# Work task
From the entries that follow, copy exactly the lines beginning at the line holding "[Rent-to-Own menu] (579, 83)" and continuing through the line holding "View Pack (619, 343)".

Collected data
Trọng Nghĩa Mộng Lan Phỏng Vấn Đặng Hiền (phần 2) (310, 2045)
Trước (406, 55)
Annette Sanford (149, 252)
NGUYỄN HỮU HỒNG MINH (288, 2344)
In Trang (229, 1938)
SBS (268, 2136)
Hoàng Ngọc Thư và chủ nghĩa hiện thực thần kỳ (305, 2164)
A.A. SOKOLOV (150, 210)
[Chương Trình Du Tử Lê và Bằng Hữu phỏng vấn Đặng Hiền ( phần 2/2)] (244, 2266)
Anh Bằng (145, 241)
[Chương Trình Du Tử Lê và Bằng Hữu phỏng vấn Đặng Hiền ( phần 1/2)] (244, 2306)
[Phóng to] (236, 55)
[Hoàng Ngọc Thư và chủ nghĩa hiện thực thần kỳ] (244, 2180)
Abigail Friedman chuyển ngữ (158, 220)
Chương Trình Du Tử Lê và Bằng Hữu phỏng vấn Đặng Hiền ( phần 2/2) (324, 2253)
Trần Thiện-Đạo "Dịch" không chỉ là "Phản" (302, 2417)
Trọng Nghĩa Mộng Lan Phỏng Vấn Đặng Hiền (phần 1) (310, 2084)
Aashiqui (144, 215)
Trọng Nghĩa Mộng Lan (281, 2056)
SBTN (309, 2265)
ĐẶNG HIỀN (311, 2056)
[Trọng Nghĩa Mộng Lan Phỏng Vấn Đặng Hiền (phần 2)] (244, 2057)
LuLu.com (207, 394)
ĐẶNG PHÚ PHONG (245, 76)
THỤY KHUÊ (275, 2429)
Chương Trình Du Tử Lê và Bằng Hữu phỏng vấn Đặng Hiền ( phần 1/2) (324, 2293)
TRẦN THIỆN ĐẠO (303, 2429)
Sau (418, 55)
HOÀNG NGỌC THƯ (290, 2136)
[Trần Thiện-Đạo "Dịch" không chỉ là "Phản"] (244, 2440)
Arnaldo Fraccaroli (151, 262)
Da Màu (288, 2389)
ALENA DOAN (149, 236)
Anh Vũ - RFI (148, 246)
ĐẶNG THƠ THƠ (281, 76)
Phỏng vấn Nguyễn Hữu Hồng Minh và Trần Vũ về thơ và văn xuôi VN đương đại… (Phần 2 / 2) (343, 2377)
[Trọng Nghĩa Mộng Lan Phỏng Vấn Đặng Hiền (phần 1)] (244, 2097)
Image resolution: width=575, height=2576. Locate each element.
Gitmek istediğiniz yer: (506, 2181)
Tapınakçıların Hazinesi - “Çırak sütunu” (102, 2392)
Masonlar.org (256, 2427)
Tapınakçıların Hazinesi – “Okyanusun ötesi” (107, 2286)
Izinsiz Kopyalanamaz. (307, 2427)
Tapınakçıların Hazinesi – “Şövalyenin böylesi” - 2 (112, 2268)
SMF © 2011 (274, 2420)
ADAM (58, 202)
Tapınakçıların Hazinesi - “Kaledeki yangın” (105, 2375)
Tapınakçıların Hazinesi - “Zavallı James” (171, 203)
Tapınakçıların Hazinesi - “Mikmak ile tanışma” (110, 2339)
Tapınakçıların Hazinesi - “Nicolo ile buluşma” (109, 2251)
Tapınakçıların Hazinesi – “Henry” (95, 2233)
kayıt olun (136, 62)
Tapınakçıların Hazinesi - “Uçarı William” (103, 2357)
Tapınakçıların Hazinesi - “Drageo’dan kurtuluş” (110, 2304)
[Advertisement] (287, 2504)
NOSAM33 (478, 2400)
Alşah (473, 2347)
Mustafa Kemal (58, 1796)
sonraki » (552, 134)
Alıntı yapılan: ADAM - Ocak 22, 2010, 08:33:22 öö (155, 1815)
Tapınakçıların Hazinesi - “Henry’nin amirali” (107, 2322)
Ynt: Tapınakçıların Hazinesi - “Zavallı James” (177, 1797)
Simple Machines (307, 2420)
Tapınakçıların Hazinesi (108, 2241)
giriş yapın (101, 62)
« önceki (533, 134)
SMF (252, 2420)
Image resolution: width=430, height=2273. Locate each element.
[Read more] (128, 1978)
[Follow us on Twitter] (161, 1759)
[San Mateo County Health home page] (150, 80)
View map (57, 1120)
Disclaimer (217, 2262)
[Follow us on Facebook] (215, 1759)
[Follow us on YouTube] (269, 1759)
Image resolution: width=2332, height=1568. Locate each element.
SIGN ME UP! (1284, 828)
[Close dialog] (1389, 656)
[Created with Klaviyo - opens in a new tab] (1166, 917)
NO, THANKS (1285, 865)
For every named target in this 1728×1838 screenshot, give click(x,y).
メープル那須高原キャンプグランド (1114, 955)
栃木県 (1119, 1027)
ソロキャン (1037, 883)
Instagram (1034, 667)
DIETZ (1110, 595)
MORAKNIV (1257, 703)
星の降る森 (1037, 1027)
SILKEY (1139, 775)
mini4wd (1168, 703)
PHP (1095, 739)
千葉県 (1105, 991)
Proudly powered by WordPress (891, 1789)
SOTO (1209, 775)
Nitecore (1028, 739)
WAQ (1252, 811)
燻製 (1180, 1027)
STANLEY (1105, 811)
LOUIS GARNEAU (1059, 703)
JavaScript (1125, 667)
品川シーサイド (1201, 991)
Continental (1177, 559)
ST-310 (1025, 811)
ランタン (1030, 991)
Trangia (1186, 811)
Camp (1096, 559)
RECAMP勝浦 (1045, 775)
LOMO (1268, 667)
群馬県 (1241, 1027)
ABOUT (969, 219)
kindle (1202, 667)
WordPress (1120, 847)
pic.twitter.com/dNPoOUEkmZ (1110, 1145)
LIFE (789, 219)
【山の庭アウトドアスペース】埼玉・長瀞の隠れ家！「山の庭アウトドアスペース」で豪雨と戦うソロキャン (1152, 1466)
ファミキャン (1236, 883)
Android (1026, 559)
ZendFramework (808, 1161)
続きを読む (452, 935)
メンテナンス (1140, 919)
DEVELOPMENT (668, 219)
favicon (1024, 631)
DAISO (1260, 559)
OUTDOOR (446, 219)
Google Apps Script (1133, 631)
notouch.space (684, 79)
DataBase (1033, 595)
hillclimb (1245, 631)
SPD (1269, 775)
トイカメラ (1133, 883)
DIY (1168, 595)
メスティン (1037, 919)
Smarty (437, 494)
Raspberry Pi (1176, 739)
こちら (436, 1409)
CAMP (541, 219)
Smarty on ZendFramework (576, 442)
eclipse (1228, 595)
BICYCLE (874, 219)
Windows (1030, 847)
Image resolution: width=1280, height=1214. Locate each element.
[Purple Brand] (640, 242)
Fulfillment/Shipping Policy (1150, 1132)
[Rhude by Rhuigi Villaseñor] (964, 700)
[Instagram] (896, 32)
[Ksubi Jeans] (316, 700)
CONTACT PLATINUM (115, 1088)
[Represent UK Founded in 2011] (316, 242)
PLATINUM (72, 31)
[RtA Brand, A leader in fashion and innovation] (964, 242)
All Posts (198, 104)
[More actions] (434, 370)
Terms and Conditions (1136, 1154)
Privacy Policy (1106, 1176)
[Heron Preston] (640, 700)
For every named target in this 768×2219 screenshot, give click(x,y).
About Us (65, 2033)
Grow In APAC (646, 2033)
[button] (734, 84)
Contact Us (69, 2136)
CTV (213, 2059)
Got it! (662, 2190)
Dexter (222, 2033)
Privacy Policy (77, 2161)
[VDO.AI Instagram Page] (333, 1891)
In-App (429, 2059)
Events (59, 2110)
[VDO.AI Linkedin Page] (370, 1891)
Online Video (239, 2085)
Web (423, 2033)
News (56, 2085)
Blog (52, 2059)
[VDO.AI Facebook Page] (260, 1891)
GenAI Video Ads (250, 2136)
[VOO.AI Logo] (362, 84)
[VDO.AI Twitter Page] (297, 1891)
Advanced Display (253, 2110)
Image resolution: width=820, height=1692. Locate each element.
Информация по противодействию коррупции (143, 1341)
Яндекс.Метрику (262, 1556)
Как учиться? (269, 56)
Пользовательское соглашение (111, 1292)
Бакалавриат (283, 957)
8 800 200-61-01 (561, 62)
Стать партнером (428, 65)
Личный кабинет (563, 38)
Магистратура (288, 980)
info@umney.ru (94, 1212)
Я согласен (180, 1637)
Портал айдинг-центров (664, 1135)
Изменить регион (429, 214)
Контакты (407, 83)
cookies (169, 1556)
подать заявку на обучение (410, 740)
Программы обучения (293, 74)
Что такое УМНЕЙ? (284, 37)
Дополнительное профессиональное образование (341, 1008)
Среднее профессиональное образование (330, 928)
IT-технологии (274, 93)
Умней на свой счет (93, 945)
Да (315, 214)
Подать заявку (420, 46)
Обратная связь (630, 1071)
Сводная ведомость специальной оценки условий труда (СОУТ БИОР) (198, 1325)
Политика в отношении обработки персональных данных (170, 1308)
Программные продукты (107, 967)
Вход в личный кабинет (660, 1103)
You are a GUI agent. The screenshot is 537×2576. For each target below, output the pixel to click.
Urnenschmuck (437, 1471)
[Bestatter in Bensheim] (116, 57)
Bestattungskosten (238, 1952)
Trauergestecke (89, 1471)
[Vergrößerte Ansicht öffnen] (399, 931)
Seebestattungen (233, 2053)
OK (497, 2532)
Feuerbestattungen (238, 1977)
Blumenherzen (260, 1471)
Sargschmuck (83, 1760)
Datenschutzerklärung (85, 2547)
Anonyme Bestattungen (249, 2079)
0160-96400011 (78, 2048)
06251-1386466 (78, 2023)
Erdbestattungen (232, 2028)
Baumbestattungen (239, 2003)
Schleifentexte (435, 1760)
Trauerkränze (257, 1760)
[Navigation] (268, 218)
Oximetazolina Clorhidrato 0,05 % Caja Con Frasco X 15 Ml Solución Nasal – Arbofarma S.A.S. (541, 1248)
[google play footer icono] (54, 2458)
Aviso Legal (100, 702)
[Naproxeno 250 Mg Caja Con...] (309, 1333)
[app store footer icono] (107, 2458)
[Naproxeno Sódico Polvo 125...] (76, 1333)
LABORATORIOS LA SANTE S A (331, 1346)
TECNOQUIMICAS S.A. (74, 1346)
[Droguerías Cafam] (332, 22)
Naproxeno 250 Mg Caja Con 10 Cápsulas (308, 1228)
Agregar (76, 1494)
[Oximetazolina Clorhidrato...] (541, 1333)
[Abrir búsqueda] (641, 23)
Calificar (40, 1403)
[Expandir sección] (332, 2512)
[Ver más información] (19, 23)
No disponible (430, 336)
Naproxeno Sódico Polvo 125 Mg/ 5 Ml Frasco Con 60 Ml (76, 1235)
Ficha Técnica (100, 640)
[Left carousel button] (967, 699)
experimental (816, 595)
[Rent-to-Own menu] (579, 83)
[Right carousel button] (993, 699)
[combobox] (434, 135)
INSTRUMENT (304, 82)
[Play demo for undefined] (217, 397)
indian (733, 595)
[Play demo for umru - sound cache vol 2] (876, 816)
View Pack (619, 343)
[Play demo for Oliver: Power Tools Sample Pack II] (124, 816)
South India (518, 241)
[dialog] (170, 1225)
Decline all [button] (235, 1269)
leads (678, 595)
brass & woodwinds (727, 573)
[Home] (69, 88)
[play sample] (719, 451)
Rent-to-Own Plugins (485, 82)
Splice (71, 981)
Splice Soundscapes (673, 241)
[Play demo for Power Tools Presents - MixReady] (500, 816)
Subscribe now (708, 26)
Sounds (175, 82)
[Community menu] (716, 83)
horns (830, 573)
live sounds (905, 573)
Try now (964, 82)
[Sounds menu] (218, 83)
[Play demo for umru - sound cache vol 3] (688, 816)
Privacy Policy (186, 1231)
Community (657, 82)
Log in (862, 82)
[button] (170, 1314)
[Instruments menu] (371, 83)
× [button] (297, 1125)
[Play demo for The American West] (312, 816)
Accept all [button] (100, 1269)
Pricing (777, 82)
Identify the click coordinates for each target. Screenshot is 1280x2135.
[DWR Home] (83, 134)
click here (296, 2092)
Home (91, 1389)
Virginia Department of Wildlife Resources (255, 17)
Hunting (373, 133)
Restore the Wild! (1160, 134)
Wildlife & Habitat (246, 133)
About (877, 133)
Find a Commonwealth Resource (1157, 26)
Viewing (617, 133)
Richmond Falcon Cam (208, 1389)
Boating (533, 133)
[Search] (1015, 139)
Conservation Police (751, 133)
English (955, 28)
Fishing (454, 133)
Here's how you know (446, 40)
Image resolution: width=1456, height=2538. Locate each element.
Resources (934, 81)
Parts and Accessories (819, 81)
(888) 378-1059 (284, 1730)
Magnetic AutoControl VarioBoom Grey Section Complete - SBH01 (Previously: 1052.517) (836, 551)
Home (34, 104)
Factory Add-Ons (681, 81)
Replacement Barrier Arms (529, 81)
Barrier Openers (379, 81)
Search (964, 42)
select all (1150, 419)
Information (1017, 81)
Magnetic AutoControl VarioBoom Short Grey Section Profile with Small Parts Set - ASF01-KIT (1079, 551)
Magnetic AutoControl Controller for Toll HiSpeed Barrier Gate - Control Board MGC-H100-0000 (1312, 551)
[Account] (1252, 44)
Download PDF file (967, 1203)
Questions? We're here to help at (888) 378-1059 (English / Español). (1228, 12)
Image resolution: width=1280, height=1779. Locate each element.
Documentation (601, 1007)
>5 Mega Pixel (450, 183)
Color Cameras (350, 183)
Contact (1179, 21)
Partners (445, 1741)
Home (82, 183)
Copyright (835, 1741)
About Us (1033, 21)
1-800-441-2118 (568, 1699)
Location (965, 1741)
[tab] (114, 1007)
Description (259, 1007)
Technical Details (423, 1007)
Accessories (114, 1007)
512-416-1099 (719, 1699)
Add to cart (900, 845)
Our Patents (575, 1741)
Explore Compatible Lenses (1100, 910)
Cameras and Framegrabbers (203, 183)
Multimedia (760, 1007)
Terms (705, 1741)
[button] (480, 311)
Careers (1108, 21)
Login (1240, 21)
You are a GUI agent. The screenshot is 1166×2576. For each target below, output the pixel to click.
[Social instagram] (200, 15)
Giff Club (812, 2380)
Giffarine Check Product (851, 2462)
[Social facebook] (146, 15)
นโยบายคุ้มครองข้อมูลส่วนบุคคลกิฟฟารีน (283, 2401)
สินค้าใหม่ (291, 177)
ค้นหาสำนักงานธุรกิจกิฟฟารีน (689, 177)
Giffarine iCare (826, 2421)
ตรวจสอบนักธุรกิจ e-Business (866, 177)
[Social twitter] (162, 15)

# Solution to the problem
[Rent-to-Own menu] (579, 83)
[Right carousel button] (993, 699)
[combobox] (434, 135)
INSTRUMENT (304, 82)
[Play demo for undefined] (217, 397)
indian (733, 595)
[Play demo for umru - sound cache vol 2] (876, 816)
View Pack (619, 343)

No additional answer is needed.